Stéphane Bouquet, Six heures plus tard

Stéphane Bouquet, Six heures plus tard

Dans cette pièce (même si le genre n’est pas indiqué), les héros (une homme et une femme) ne vivent pas une histoire. Mieux : ils s’absentent et se jointoient en misant sur leur silence dans la ville des bords de mer qui est la leur. Mais c’est avant tout le mutisme qui compte. Il devient une forme d’institution, de devoir et de « joie gratuite ».
Là où le langage devient plus que secondaire, les didascalies ne sont pas des indications scéniques mais issue des profondeurs mentales. Et lorsque les personnages entrent pour une nouvelle scène, ils semblent revenir non de celle d’avant mais d’un autre temps voire de nulle part. Pour autant, leur conversation suit son cours même si le temps s’altère là où les personnages taillent quelques vagues tranches sans pour autant rappeler leur histoire. Et tant s’en faut…

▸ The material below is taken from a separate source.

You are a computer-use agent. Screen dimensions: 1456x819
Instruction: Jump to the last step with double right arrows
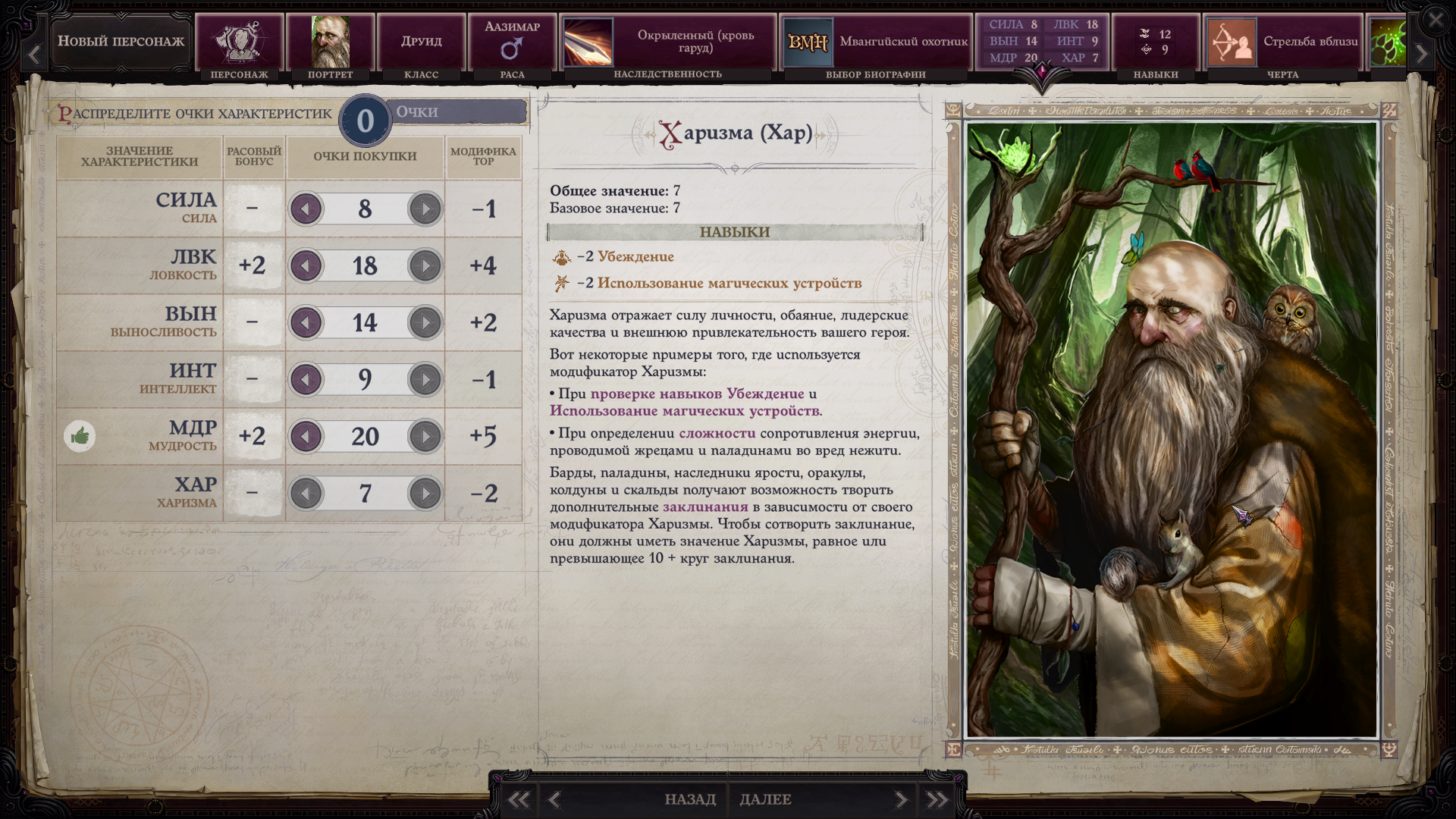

Ce texte devient une suite de courtes scènes suivis de « cut » comme au cinéma. Chacun y évoque une suite de faits théoriquement objectifs (météo, possible déménagements, etc.) mais ils n’ont pas d’interactions obligatoires dans ce couple. A ce titre, nous pourrions presque appeler cette pièce « nuances » plus que « Numance » là où le temps et sa météorologies viennent et s’en vont sans logique sinon quelques impressions momentanées – et quasi érotiques juste si si le vent caresse la peau…
Le temps reste élastique. Il vient d’arriver et c’est à peine s’il peut encore être perçu. Certes, la femme – jadis élue à la mairie – a fait planter partout des mimosas, avant de démissionner. L’homme lui appelle que la place de la mairie va être renommée par son nom. Néanmoins, en dépit de quelques incipits le silence protège le silence.

Et si, vu ce baptême, une cérémonie il y aurait, six heures entières ne servirait à rien. Mais après, la loi du silence se fait entendre. Il met toujours du pain dans la soupe, du beurre dans les épinards voire du mimosas dans un vase. Et sa règle demeure : « Finalement assez », écrivait Beckett.

Stéphane Bouquet, Six heures plus tard, P.O.L, 2026, 96 p. – 19,00 €.